Immerhin, eines ist wie damals (und wie eh und je) bei Madsen: Wie 2005 machen sie Musik für das letzte Jahr Schule. Das Jahr, in dem die weite Welt mit all ihren Möglichkeiten lockt und droht, sich aber immer noch in ausreichend sicherer Entfernung befindet. Selbstverständlich kann man im letzten Jahr Schule auch schier Unendliches an aufregenderer Mucke hören, das steht gar nicht zur Debatte. "Die Welt Liegt Vor Dir" jedenfalls ist schon im Titel so ein Song, und zögert nicht, die Drohung auch textlich wahr zu machen: "Der erste Schritt ist schon getan/ Du musst einfach weiterfahr'n/ Darfst niemals den Mut verlier'n/ Blitz und Donner folgen dir/ Aus der Höhle in die Welt/ Voll auf dich allein gestellt/ Du fühlst dich wie neu gebor'n/ Und wer nicht sucht hat schon verlor'n". Wie ist das eigentlich, Madsen, mit 30 Lieder übers 17-Sein zu singen?
Die unvermeidliche Ballade "So Cool Bist Du Doch Nicht" gerät mit dem Gesang von Live-Keyboarderin Lisa Nicklisch und wehleidigen Streichern arg schmachtend und unsäglich radiotauglich. "Für Immer Dein" findet trotz ähnlich pathetischer Liebesthematik ("Ich habe mich geschlagen für dich") zurück in den Rock. Und den schreiben Madsen auch hier wieder in Großbuchstaben, ganz ungerührt der Tatsache, dass sich sonst schon lange niemand mehr traut, überhaupt "Rock" zu sagen, weil's so peinlich ist. Ebenfalls keine Angst vor Peinlichkeit hat übrigens Hardcore-Legende Walter Schreifels (Youth Of Today, Gorilla Biscuits, Rival Schools): Schreifels riskiert den Legenden-Status und trägt zu "Love Is A Killer" die englischen Refrain-Zeilen bei. Man kann nur hoffen, er wusste nicht, was er tat. Kurz nach dem Refrain gibt es übrigens den zweiten schönen Moment der Platte, als die Trompeten auftauchen.
"Generation im Arsch" zeigt: Auch Madsen haben von der "Generation Praktikum" gehört und sind empört, ach was, außer sich vor Empörung. Und was macht man, wenn man außer sich vor Empörung ist, die ganze Zeit aber schon geschrien hat? Noch lauter schreien! "Wir reden hier von Zukunft/ Wir reden hier von Angst!" Keine Frage, die Situation ist äußerst verzwickt und produziert tatsächlich unter anderem Angst. Etwas unklar ist allerdings, ob die "Generation Im Arsch" von Madsen eine Dose Mitleid bekommt oder auf der Anklagebank sitzt: "Eltern haben rebelliert/ Wir haben Medien studiert." Werden hier Festanstellungen von den Arbeitgebern gefordert oder mehr Abenteuerlust auf Seiten der jungen Erwerbssuchenden?
━━━━━━━━━━━━━━━━━━━━
(Aufgaben):
1) Gib den Abschnitt der Plattenkritik zu Madsen wortgetreu wieder, der mit den Worten „Immerhin, eines ist“ beginnt und mit „17-Sein zu singen?“ endet.
2) Wer steuert laut der Plattenkritik zu Madsen die englischen Refrain-Zeilen zu „Love Is A Killer“ bei?

(Extrahierte Zeilen):
━━━━━━━━━━━━━━━━━━━━
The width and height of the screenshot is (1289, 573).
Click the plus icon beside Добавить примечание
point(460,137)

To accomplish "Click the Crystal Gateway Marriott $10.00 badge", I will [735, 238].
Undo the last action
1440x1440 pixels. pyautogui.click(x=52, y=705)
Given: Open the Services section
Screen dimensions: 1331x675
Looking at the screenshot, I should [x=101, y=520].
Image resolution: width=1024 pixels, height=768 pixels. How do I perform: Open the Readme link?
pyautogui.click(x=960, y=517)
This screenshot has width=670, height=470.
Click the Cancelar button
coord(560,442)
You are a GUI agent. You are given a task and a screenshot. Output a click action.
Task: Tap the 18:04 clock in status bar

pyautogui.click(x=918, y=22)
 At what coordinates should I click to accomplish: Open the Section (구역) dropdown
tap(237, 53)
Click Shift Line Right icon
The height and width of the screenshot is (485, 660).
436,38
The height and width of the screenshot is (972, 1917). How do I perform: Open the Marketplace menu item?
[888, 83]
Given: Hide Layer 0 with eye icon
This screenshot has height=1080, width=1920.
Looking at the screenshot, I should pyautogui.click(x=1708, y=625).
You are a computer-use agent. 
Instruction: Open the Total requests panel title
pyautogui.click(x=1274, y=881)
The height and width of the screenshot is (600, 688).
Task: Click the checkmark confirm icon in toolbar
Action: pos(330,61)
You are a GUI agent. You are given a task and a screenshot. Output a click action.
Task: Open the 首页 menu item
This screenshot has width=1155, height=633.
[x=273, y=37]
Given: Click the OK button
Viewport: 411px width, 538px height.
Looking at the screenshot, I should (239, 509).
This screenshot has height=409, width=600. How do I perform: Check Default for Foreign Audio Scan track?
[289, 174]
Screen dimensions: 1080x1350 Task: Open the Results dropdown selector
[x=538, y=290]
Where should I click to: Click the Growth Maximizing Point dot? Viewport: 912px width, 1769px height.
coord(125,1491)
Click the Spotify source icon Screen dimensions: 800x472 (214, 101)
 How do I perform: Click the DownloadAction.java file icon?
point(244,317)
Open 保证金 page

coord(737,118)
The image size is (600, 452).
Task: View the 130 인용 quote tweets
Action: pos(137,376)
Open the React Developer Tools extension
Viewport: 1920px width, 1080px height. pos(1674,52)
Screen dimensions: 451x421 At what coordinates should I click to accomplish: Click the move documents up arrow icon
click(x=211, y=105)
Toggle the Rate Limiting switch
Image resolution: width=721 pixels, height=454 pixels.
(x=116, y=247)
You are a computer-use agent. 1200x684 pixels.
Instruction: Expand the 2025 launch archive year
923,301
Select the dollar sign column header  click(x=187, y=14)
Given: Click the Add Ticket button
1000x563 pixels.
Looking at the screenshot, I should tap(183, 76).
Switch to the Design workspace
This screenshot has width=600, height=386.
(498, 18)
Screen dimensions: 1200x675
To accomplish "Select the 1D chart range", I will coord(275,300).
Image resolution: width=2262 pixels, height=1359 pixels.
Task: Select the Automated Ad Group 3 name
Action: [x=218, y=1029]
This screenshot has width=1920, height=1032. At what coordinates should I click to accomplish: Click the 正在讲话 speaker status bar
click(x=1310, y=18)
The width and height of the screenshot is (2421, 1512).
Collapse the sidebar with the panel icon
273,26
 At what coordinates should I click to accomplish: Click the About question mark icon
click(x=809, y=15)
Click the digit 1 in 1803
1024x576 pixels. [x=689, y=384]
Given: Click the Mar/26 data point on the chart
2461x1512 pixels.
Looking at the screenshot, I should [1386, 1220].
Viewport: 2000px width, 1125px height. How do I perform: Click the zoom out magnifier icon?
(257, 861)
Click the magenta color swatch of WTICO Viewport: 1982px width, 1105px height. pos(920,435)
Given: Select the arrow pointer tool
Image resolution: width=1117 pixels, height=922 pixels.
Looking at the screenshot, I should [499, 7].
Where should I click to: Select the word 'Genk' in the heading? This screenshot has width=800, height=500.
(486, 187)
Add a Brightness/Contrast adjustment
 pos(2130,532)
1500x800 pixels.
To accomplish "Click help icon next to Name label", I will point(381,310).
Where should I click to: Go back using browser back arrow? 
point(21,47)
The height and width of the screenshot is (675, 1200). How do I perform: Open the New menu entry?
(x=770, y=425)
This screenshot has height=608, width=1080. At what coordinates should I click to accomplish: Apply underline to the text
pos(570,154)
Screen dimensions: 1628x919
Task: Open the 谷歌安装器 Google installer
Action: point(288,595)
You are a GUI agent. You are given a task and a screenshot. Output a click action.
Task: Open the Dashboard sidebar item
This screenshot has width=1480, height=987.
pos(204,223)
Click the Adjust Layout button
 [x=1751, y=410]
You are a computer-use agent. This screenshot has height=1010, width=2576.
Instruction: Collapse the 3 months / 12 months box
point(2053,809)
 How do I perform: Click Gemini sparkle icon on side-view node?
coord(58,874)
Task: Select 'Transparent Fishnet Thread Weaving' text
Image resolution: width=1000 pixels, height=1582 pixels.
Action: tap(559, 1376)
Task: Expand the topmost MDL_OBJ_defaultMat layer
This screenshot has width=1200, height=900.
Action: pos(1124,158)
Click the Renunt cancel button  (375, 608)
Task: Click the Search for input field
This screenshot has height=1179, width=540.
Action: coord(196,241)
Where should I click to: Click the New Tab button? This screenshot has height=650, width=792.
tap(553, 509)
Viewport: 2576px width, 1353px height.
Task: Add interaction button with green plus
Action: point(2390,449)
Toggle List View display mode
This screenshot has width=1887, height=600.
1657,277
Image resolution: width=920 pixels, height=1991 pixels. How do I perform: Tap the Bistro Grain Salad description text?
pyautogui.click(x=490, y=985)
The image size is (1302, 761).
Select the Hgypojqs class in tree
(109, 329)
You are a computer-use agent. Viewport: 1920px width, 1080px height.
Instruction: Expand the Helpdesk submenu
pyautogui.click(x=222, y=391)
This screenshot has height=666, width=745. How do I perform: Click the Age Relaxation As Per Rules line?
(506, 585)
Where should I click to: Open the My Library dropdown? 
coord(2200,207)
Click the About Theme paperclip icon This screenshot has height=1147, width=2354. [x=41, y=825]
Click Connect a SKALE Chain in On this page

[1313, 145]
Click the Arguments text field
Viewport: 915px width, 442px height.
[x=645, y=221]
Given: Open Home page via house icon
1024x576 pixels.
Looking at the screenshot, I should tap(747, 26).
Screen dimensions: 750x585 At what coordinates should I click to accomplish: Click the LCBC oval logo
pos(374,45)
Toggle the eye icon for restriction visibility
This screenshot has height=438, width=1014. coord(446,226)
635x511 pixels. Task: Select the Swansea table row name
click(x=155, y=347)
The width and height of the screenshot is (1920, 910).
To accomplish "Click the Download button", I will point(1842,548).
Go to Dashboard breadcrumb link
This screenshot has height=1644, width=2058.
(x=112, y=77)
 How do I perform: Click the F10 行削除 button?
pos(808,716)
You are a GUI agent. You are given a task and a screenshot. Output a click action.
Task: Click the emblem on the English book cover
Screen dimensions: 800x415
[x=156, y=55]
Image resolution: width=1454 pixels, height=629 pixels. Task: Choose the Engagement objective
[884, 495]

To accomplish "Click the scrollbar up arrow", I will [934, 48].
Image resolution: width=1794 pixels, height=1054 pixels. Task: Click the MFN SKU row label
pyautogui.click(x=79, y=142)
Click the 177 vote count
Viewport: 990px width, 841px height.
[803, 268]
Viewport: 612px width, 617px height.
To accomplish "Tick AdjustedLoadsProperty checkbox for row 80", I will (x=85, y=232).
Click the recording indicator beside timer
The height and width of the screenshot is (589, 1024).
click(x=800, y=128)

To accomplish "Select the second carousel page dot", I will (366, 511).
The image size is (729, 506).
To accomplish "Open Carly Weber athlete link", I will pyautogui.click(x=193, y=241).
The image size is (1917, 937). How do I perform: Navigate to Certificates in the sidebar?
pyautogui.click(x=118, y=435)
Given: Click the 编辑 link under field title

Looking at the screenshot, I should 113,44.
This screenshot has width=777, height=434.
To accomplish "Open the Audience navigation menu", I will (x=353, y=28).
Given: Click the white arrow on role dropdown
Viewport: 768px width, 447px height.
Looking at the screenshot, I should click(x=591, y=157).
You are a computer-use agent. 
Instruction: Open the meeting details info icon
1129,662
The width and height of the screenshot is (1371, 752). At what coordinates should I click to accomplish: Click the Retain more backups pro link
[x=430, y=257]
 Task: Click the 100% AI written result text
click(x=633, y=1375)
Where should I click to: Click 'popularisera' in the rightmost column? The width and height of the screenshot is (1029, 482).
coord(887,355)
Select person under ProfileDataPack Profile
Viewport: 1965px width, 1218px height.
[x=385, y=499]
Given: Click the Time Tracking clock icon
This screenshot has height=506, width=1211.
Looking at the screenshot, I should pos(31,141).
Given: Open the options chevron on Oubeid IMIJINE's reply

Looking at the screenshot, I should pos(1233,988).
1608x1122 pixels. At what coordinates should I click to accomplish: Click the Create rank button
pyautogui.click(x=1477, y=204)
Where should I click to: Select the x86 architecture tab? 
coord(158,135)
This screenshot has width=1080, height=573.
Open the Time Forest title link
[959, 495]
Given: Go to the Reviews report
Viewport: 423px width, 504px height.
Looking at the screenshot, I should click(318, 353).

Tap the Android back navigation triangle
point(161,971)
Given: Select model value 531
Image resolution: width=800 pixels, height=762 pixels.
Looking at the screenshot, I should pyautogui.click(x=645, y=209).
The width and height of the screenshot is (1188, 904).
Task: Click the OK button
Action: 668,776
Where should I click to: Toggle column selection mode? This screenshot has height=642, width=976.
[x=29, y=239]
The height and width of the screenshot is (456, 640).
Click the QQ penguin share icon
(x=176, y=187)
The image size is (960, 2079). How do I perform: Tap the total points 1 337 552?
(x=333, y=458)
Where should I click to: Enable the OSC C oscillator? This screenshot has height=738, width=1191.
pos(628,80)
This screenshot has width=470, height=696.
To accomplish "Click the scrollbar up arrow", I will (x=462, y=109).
━━━━━━━━━━━━━━━━━━━━
(Lösungen):
1)
Immerhin, eines ist wie damals (und wie eh und je) bei Madsen: Wie 2005 machen sie Musik für das letzte Jahr Schule. Das Jahr, in dem die weite Welt mit all ihren Möglichkeiten lockt und droht, sich aber immer noch in ausreichend sicherer Entfernung befindet. Selbstverständlich kann man im letzten Jahr Schule auch schier Unendliches an aufregenderer Mucke hören, das steht gar nicht zur Debatte. "Die Welt Liegt Vor Dir" jedenfalls ist schon im Titel so ein Song, und zögert nicht, die Drohung auch textlich wahr zu machen: "Der erste Schritt ist schon getan/ Du musst einfach weiterfahr'n/ Darfst niemals den Mut verlier'n/ Blitz und Donner folgen dir/ Aus der Höhle in die Welt/ Voll auf dich allein gestellt/ Du fühlst dich wie neu gebor'n/ Und wer nicht sucht hat schon verlor'n". Wie ist das eigentlich, Madsen, mit 30 Lieder übers 17-Sein zu singen?

2) Die englischen Refrain-Zeilen steuert Hardcore-Legende Walter Schreifels bei.